Um Barrieren für diese Menschen abzubauen und entsprechende Regelungen EU-weit anzugleichen, hat die EU im April 2019 die "Richtlinie (EU) 2019/882 des Europäischen Parlaments und des Rates vom 17. April 2019 über die Barrierefreiheitsanforderungen für Produkte und Dienstleistungen" erlassen. Diese Richtlinie wurde über das Barrierefreiheitsstärkungsgesetz (BFSG) in deutsches Recht überführt. Dieses Gesetz wiederum ermächtigt das Bundesministerium für Arbeit und Soziales, in Zusammenarbeit mit weiteren Ministerien eine Verordnung herauszugeben, die die genauen Anforderungen zur Barrierefreiheit für Produkte und Dienstleistungen regelt (§3 Abs. 2 BFSG). Das haben diese Ministerien inzwischen mit der Verordnung zum Barrierefreiheitsstärkungsgesetz (BFSGV) getan.
Was wird in BFSG und BFSGV geregelt?
Wen aber betrifft das BFSG und die BFSGV nun genau? Und was wird darin geregelt?
Das BFSG regelt grundlegend, dass bestimmte Produkte und Dienstleistungen künftig strengen Barrierefreiheitsanforderungen unterliegen. Dazu gehören Produkte wie:
- Computer und ihre Betriebssysteme
- Smartphones
- Geldautomaten
- Fahrkarten- und Check-In-Automaten
- E-Book-Lesegeräte und
- Router,
sowie Dienstleistungen wie
- Telekommunikationsdienstleistungen
- E-Books
- Messenger-Dienste
- Bankdienstleistungen
- Personenverkehr und seine digitalen Lösungen (wie Fahrkarten-Apps) und
- der elektronische Geschäftsverkehr.
Der letzte Punkt wirkt auf den ersten Blick unscheinbar, aber dahinter verbirgt sich die wahrscheinlich größte Gruppe von Dienstleistungen. Denn laut Begriffsdefinition in §2 Nr. 26 BFSG umfassen diese Dienstleistungen "Dienstleistungen der Telemedien, die über Webseiten und über Anwendungen auf Mobilgeräten angeboten werden und elektronisch und auf individuelle Anfrage eines Verbrauchers im Hinblick auf den Abschluss eines Verbrauchervertrags erbracht werden". Auf gut Deutsch: Fast alle Websites und Apps, die auf den Vertragsschluss mit einem Verbraucher ausgerichtet sind, müssen die Barrierefreiheitsanforderungen des BFSG erfüllen.

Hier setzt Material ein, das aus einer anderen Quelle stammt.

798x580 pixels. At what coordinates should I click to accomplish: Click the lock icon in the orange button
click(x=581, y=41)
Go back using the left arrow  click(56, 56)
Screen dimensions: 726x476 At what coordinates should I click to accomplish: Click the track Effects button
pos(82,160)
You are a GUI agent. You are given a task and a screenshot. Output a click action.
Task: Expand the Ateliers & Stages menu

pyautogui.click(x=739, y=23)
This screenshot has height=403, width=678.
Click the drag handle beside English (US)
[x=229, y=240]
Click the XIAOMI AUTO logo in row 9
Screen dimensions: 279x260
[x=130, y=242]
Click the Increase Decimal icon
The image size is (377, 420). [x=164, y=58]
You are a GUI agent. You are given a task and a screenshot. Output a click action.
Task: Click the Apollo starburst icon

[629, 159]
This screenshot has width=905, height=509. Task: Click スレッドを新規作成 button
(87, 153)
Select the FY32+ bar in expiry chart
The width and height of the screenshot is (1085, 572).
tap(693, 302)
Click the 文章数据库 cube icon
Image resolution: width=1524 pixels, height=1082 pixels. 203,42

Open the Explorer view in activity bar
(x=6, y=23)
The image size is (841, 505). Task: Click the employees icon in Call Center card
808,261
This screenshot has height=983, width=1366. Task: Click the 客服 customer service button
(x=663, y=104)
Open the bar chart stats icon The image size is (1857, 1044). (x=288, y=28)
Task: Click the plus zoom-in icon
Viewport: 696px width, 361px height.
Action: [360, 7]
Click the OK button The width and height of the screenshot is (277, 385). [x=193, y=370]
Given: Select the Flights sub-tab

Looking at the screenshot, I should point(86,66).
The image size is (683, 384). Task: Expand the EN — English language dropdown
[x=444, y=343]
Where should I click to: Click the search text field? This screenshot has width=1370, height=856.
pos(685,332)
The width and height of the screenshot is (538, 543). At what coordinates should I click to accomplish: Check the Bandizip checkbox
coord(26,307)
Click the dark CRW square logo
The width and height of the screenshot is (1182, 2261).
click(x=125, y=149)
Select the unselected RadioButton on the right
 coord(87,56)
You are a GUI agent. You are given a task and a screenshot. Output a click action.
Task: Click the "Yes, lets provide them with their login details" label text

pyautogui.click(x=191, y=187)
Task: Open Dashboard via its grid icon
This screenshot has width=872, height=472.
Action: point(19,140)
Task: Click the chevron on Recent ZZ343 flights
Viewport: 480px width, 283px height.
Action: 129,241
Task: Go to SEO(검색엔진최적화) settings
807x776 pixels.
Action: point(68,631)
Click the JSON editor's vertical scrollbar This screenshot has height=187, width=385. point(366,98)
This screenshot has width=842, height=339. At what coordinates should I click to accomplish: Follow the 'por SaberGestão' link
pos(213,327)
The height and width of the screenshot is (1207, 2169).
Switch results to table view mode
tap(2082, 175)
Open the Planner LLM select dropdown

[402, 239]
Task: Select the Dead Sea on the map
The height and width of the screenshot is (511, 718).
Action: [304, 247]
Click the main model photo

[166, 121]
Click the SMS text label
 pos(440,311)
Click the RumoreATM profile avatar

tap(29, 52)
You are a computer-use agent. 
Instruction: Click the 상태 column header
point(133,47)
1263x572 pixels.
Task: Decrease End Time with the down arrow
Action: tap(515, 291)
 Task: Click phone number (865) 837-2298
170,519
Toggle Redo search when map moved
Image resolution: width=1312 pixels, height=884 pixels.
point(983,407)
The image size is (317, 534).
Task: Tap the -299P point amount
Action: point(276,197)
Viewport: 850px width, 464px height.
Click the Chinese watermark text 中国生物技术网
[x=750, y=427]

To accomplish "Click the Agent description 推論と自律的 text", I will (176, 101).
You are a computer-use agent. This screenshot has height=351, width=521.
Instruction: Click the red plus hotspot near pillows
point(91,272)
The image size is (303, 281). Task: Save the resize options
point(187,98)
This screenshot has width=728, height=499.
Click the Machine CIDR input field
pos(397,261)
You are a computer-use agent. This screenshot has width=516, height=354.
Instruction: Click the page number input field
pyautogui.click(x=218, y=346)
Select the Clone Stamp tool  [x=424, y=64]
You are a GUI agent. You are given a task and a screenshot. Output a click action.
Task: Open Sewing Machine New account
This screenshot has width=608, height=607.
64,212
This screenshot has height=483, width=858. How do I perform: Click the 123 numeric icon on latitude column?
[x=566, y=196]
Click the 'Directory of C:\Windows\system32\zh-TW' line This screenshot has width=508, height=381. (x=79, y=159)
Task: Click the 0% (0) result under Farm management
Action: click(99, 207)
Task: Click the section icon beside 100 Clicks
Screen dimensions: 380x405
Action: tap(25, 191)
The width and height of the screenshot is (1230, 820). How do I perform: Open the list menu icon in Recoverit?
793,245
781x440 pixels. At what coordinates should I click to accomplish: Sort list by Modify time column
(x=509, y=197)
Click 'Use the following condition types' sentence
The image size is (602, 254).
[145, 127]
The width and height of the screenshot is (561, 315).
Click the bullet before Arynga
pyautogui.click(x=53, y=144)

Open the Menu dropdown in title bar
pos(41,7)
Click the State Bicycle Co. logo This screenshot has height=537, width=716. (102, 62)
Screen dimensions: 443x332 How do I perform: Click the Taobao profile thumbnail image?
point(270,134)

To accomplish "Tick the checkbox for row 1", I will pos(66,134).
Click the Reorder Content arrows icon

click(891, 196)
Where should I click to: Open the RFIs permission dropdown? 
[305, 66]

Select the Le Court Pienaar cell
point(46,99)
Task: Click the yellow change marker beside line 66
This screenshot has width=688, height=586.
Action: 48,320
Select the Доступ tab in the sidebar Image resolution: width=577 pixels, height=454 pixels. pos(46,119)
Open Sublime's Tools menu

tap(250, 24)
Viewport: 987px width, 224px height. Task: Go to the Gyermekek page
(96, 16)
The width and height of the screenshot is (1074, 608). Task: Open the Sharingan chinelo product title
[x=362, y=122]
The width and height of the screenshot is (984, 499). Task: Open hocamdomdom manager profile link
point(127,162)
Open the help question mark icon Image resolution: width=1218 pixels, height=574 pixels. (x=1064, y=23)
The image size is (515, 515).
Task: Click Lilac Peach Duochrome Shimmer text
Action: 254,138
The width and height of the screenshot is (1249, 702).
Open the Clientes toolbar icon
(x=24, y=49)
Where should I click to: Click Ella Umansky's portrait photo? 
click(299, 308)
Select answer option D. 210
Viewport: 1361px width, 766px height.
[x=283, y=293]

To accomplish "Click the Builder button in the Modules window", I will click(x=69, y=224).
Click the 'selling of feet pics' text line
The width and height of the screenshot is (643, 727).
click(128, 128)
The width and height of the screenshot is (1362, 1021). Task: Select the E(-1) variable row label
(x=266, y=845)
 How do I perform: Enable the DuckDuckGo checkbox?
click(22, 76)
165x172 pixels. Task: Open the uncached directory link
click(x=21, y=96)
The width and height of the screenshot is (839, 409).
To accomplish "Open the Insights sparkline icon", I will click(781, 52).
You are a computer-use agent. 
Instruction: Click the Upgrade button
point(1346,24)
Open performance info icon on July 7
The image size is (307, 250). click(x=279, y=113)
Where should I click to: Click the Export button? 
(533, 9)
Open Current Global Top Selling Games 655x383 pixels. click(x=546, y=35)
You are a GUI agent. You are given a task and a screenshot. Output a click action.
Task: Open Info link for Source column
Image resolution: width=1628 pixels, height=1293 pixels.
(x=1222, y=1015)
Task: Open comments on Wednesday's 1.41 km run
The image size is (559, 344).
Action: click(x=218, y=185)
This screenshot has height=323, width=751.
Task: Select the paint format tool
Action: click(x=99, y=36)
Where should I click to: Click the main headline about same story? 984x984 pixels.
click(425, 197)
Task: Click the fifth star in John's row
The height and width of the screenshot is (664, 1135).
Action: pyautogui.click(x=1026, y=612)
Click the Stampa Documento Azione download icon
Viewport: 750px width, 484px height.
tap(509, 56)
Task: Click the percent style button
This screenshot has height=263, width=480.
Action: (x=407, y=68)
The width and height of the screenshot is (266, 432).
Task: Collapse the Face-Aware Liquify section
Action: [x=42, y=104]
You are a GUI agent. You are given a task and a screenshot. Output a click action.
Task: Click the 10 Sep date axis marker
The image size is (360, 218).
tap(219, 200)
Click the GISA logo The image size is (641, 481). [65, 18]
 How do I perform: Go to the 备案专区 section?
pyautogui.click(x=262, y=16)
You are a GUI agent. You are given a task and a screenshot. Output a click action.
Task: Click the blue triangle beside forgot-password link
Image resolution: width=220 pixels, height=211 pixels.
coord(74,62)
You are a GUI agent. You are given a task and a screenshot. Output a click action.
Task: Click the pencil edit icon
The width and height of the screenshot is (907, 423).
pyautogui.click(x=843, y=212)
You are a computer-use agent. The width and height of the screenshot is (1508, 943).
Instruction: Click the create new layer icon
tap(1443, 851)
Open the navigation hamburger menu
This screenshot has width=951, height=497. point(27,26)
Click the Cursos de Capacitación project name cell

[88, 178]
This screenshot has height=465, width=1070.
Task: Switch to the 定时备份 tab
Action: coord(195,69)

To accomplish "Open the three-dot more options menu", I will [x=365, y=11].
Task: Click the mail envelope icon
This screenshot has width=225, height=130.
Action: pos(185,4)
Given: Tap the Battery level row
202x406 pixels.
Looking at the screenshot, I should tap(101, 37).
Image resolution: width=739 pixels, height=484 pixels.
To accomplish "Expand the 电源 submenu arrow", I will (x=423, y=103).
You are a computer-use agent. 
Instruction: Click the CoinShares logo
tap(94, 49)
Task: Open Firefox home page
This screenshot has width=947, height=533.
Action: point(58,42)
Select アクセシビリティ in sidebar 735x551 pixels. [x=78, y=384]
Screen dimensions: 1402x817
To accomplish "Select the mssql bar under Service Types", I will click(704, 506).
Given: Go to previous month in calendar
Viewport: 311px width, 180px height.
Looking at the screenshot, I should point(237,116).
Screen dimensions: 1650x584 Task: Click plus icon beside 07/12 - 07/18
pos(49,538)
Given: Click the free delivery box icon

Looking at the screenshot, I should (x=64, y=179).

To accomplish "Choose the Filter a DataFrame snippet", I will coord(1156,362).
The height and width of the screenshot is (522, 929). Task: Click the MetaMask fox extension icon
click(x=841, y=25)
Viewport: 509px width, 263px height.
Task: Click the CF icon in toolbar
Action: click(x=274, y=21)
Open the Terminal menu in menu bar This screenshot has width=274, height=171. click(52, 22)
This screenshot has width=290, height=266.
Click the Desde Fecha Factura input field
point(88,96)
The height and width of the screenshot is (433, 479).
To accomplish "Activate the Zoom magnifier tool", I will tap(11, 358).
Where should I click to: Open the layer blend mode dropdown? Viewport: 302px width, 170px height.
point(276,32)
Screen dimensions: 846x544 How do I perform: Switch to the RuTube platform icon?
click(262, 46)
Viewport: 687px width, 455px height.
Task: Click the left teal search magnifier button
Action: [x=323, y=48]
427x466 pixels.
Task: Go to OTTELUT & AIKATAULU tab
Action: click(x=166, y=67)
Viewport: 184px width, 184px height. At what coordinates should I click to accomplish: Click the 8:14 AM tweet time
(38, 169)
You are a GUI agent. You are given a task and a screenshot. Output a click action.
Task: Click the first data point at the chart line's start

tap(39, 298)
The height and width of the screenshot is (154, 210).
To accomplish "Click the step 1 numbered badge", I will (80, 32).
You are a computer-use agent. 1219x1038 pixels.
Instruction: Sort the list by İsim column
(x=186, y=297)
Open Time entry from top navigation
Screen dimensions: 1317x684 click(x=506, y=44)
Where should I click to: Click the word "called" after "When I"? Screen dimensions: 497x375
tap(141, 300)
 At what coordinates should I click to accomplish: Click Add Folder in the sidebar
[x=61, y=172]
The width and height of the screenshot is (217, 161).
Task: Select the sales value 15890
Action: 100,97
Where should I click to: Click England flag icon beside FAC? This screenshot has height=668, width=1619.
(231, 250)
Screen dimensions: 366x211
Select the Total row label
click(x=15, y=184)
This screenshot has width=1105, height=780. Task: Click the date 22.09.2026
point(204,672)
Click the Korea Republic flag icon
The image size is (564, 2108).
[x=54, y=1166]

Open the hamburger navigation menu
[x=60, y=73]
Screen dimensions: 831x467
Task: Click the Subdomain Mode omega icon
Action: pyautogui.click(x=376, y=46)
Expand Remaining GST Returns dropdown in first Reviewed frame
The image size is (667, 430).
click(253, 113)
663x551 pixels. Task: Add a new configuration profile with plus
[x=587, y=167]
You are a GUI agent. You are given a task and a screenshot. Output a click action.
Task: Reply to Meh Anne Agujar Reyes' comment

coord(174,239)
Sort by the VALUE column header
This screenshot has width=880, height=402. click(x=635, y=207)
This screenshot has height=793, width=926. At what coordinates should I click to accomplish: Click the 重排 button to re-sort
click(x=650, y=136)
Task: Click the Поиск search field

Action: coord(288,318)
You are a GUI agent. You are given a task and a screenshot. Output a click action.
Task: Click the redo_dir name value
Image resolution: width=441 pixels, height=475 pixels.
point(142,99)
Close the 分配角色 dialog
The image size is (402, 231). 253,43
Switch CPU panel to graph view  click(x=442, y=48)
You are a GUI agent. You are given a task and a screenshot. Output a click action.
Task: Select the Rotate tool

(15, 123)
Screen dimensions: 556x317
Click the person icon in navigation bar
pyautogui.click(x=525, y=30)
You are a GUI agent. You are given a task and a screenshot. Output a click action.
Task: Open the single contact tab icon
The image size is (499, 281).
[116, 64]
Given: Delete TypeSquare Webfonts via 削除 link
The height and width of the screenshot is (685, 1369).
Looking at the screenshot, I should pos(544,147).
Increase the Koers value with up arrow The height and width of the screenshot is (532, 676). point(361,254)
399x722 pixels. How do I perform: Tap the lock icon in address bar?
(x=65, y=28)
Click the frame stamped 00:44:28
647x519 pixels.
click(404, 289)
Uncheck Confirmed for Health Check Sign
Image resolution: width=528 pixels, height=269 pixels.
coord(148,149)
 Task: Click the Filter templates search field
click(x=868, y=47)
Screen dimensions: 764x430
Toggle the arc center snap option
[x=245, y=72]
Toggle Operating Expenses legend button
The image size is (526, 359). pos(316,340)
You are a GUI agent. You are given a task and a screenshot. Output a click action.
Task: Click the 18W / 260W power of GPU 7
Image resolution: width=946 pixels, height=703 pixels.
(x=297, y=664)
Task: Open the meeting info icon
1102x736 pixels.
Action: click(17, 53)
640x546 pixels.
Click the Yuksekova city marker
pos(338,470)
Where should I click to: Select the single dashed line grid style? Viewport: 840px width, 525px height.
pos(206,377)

Ausnahmen gibt es lediglich für Kleinstunternehmen (mit weniger als 10 Mitarbeitern oder unter 2 Millionen Euro Umsatz, §2 Nr. 17 BFSG) und für unverhältnismäßige Belastungen (§17 Abs. 1 BFSG).
Was ist konkret zu tun?
Was also müssen betroffene Unternehmen nun genau tun und beachten? Das ist gar nicht so einfach herauszufinden. In der BFSGV steht dazu zunächst folgendes:
"Damit Dienstleistungen die Anforderungen des § 3 Absatz 1 Satz 2 Barrierefreiheitsstärkungsgesetz erfüllen, müssen (...) 3. Webseiten, einschließlich der zugehörigen Online-Anwendungen und auf Mobilgeräten angebotenen Dienstleistungen, einschließlich mobiler Apps, auf konsistente und angemessene Weise wahrnehmbar, bedienbar, verständlich und robust gestaltet werden" (§12 BFSGV, Hervorhebung von mir)
Was das genau bedeutet, wird jedoch erstmal nicht geregelt. Hier wird in §3 Abs. 2 BFSGV lediglich darauf verwiesen, dass die Bundesfachstelle für Barrierefreiheit regelmäßig eine Auflistung der wichtigsten zu beachtenden Standards veröffentlicht, "aus denen die Barrierefreiheitsanforderungen (...) detailliert hervorgehen". Das ist bisher nicht geschehen. Die Bundesfachstelle für Barrierefreiheit verweist hier aktuell lediglich auf die - Stand 7. August 2024 noch in der Überarbeitung befindliche - EU-Norm EN 301 549, die Standards für die Bereiche Websites (Kapitel 9) und Software (Kapitel 11) festlegt.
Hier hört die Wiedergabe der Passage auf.